_WRITTEN REQUEST_
Arrange the listing's lines from the one containing "Screen dimensions: 2548x1456" through the one containing "(x=2459, y=347)" as a Markdown table with the columns Row and Entry. Number each line in Row and skip any blank lines.

_DATA_

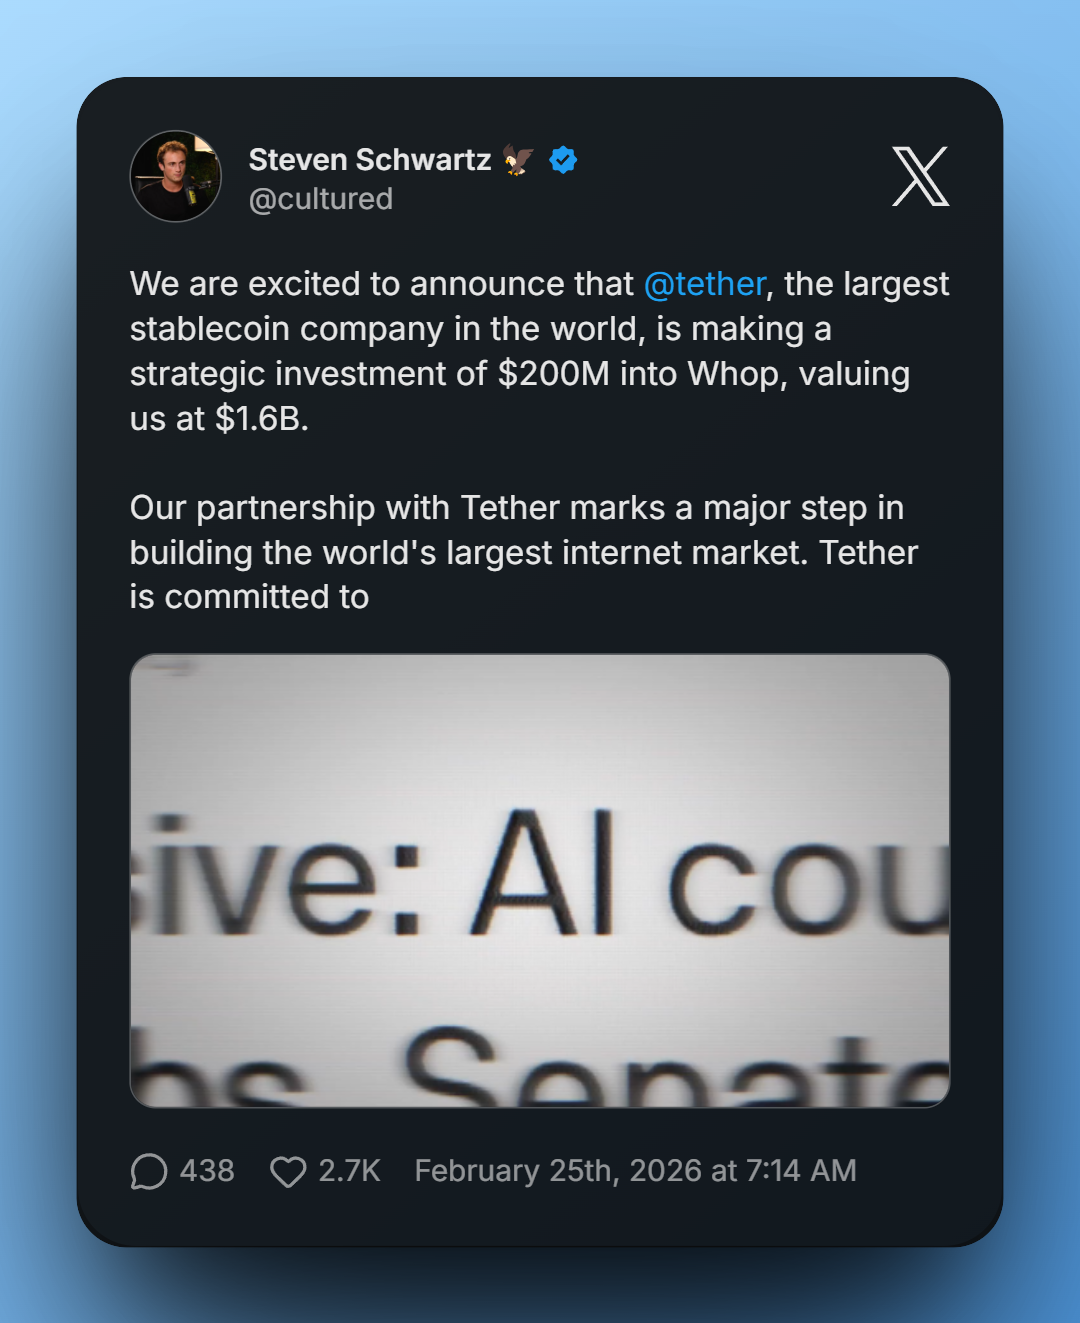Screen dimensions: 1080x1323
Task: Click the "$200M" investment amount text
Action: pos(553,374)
---
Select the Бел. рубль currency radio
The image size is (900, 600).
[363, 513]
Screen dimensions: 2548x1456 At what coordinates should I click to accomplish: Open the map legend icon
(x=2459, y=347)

_REPLY_
| Row | Entry |
|---|---|
| 1 | Screen dimensions: 2548x1456 At what coordinates should I click to accomplish: Open the map legend icon |
| 2 | (x=2459, y=347) |